The question is, what metric do we use to average the subfields. For example, on some metrics the Manhattan project might be a rather small jump in military-technology-averaged-over-subfields. But, its particular subfield had a rather outsized impact! In general, I think that “impactfulness” has a heavy-tailed distribution and therefore the “correct” averaging still leaves a fair amount of jumpiness.
Yeaaah, but like I said before, I am skeptical of giving so much weight to data from economics. Economics reflects a lot about people and about the world, but there are facts about physics/math it cannot possibly know about, so evidence from such facts cannot be meaningfully overturned with economic data.
Moreover, from certain angles singleton takeoff can look sort of like a “normal” type of economic story. In one case, person has an idea, does a lot of work, gets investments etc etc and after a decade there’s a trillion dollars. In the other case, person builds AI, the AI has some ideas, [stuff happens], after a decade nanobots kill everyone. As Daniel Kokotajlo argued, what’s actually important is when the point-of-no-return (PONR) is. And, the PONR might be substantially earlier than the analogue-of-trillion-dollars.
Would it?
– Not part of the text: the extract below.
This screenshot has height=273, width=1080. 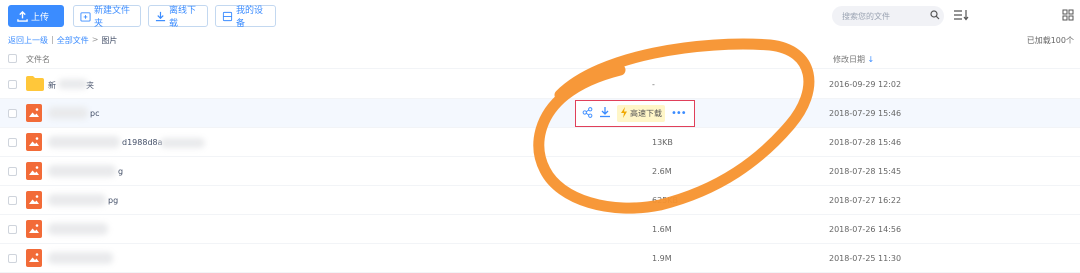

It’s clear that progress in AI would be faster, but why more continuous?
I think that the causation actually goes in the opposite direction. If a field has a lot of small potential improvements with substantial economic value, then a lot of people will work in the field because (i) you don’t need extremely intelligent people to make progress and (ii) it pays off. If a field has a small number of large improvements, then only a small number of people are able to contribute to it. So, a lot of people working on AI is evidence about the kind of progress happening today, but not strong evidence about the absence of significant kinks in the future.